New rent data from Apartment List shows that the rapid deceleration of rental prices is ongoing. The national rent index dropped by 0.3% month over month in January, the fifth straight monthly decline. Modest year-over-year rent growth continues in January at 3.3%, the lowest growth level since April 2021.
Source: Apartment List (January 2023)
The rental market faces further headwinds as a record number of units are currently being built.
“The cooldown in rent growth is being mirrored by continued easing on the supply side of the market. Our vacancy index now stands at 6.1 percent, surpassing 6 percent for the first time since spring of 2021. With a record number of multi-family apartment units currently under construction, we expect that supply constraints will continue to soften. 2023 could be the first time in years that we see property owners competing for renters, rather than the other way around.”
Similarly, Zumper recently released its National Rent Report showing a similar analysis.
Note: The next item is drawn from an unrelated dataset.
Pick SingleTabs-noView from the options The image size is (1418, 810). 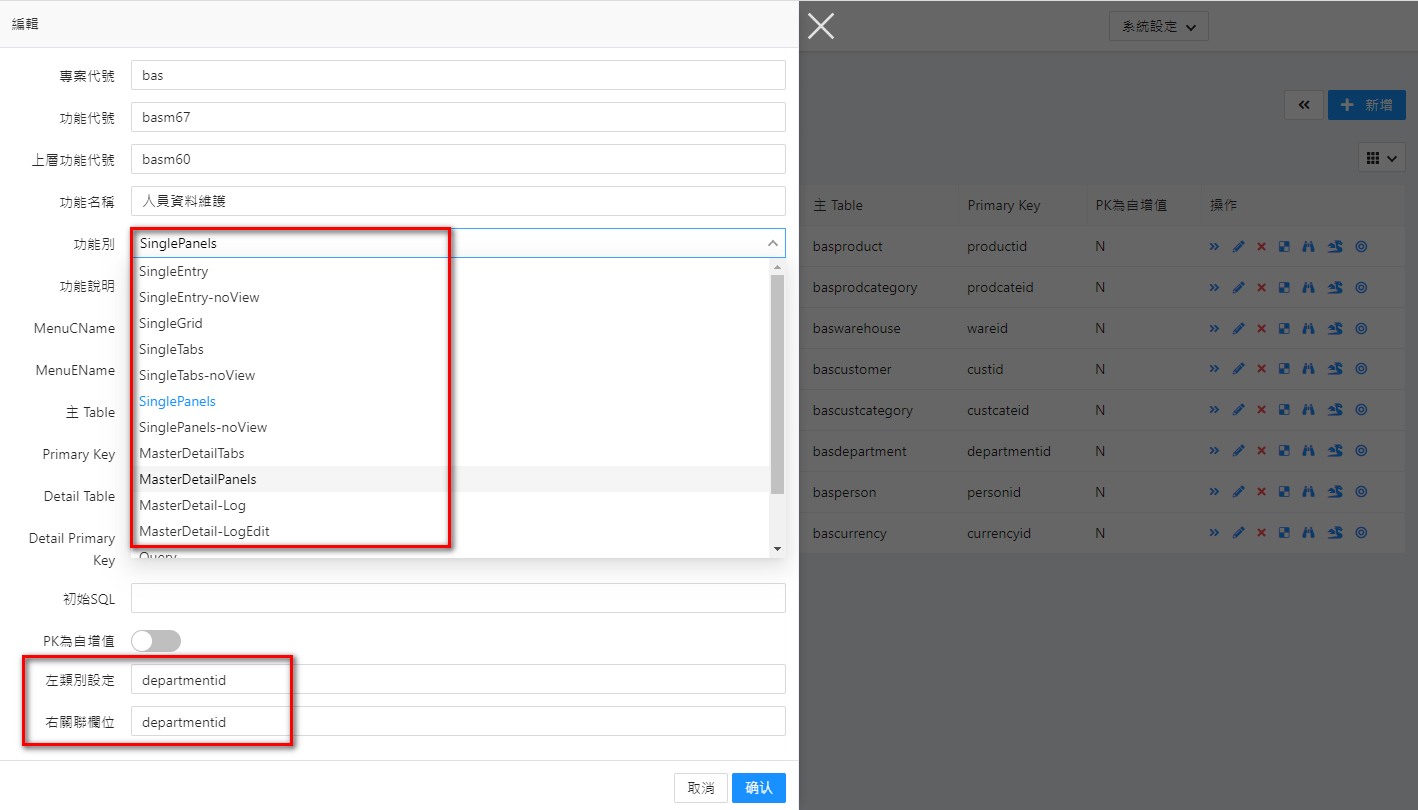tap(197, 375)
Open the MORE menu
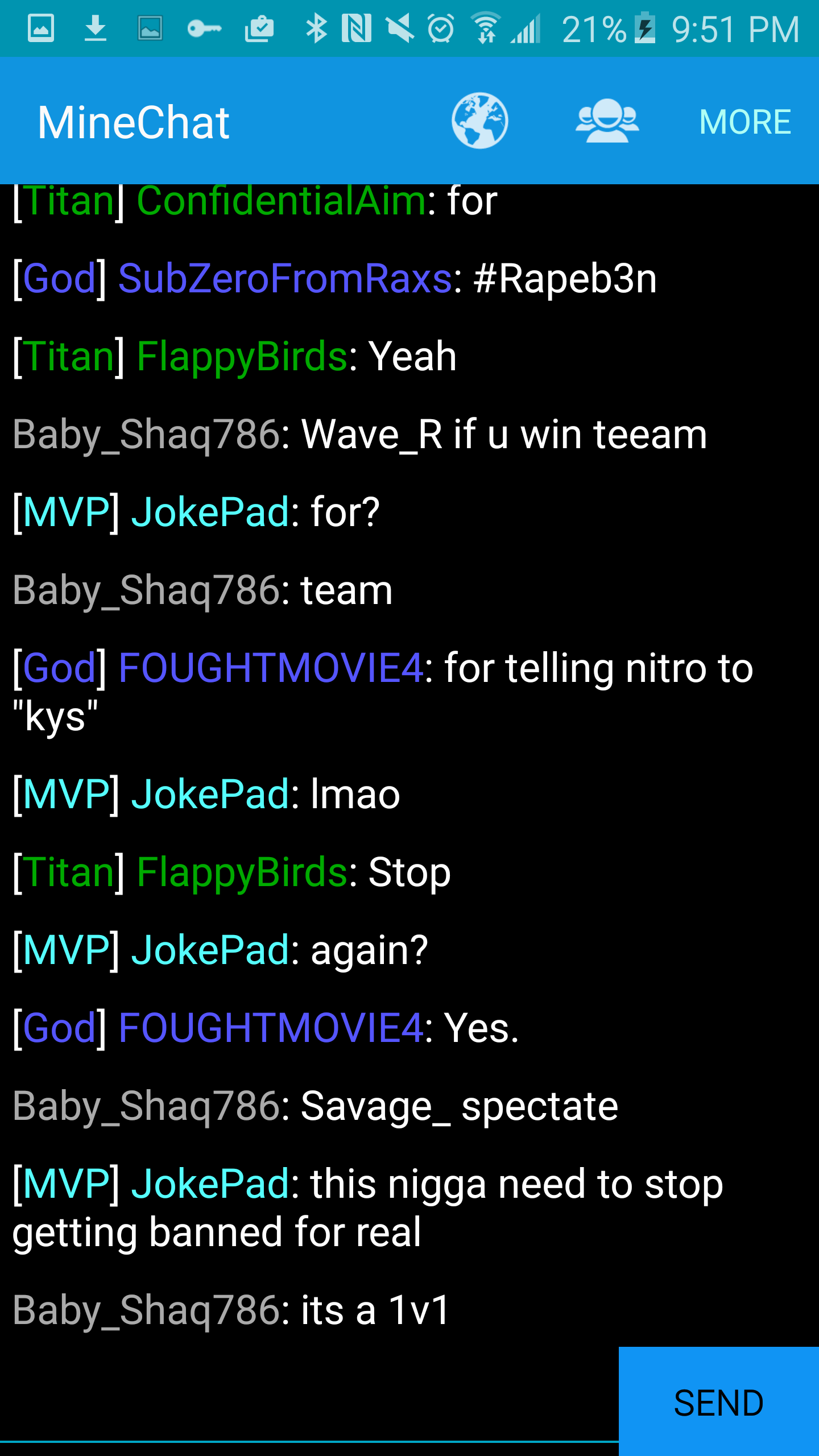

One-bedroom apartment rents fell by 0.3% month over month to $1,492, and 2-bedroom unit rents stayed flat at $1,822. Zumper found this cooldown most evident in areas with more drastic rent jumps throughout the pandemic, like Arizona and Florida.
Source: Zumper (January 2023)
Kate Dore of CNBC reports on HouseCanary data showing that year-over-year single-family rents increased 5% nationwide. These were the strongest annual rent growth markets:
- Indianapolis; Carmel, IN; Anderson, IN (+30.8%)
- Charleston, SC; North Charleston, SC (+25.3%)
- New Haven, CT; Milford, CT (+24.4%)
- Naples, FL; Marco Island, FL (+24%)
- Pittsburgh (+23.2%)
Memphis, TN, saw the largest rent decline of major U.S. metros, with a negative 5.4% annual decrease.
As rent growth remains primarily in positive territory and new reporting suggests the average U.S. renter spends 30% of their income on rent, Tannistha Sinha of HousingWire reports on a Biden administration effort to roll out more renter protections in a new blueprint:
“The federal government and numerous federal agencies will take action on these and other issues outlined in the blueprint. The administration said it will also launch the ‘resident-centered housing challenge,’ which leans on housing providers and state, local and tribal governments to expand access to housing through stronger policies…The Federal Housing Finance Agency (FHFA), along with Fannie Mae and Freddie Mac, stated in the blueprint that the agencies will consider the establishment of tenant protections to limit ‘egregious rent increases’ for properties purchased with certain types of federal mortgages.”
As we begin to see relief on mortgage rates, pending home sales climbed up slightly in December 2022, according to Realtor.com. Month-over-month contract signings increased by 2.5% in December but are still down 33.8% yearly, reflecting an ongoing struggle with affordability.
Danushka Nanayakkara-Skillington of the National Association of Home Builders (NAHB) reports on new home sales data that shows a modest 2.3% month-over-month increase in December, which is still down 26.6% year over year.
Dana Anderson of Redfin reports on pending home sales, noting that:
“Pending sales began rising on a month-over-month basis in December as buyers started returning to the market, encouraged by their increased negotiating power and mortgage rates that have declined to 6.1% from their 7% peak. That signals the recent increase in early-stage homebuyer demand–mortgage-purchase applications are up 28% since November and Redfin home-tour requests are on the rise–is starting to translate into sales.”
Source: Redfin (January 2023)
Orphe Divounguy of Zillow reports that the median existing-home price in December was $366,900, up 2.3% year over year, and we may not see any dramatic decreases in the short term. “While the stabilization of affordability will be good news for potential home buyers, a lack of available inventory could remain a constraint for home buying activity.”
Home sale profits
According to ATTOM Data Solutions, home sellers in 2022 realized an average profit of $112,000, up 78% from $63,000 in 2020. This 2022 gain represents a 51.4% return on investment compared to the purchase price. This is the highest level of profits recorded since ATTOM began collecting data in 2008. Rick Sharga, EVP of market intelligence at ATTOM, comments on the data:
“It seems pretty likely that home seller profits peaked for this cycle in 2022…Median prices have declined on a monthly basis since mortgage rates doubled between January and October and are likely to decline further in many markets across the country in 2023, reducing profitability for home sellers.”
Source: ATTOM Data Solutions (January 2023)
Danielle Hale, chief economist at Realtor.com, reports on equity values in the U.S., noting that even though home prices are easing, home equity reached a record high in Q3 2022, totaling $29.6 trillion. Homeowner equity now represents 70.5% of the total value of real estate in the U.S., the highest it’s been since the 1980s. According to Hale:
“The total value of equity that homeowners had in real estate was just less than $29.6 trillion in the third quarter, $0.5 trillion more than the second quarter and $4.2 trillion more than the previous year. In fact, equity as a share of real estate value held steady at 70.5%, tying its highest share since 1984. It’s well above the lows seen in 2012 (46.0%) and also above the 60-65% share it saw through much of the late 1990s and early 2000s.”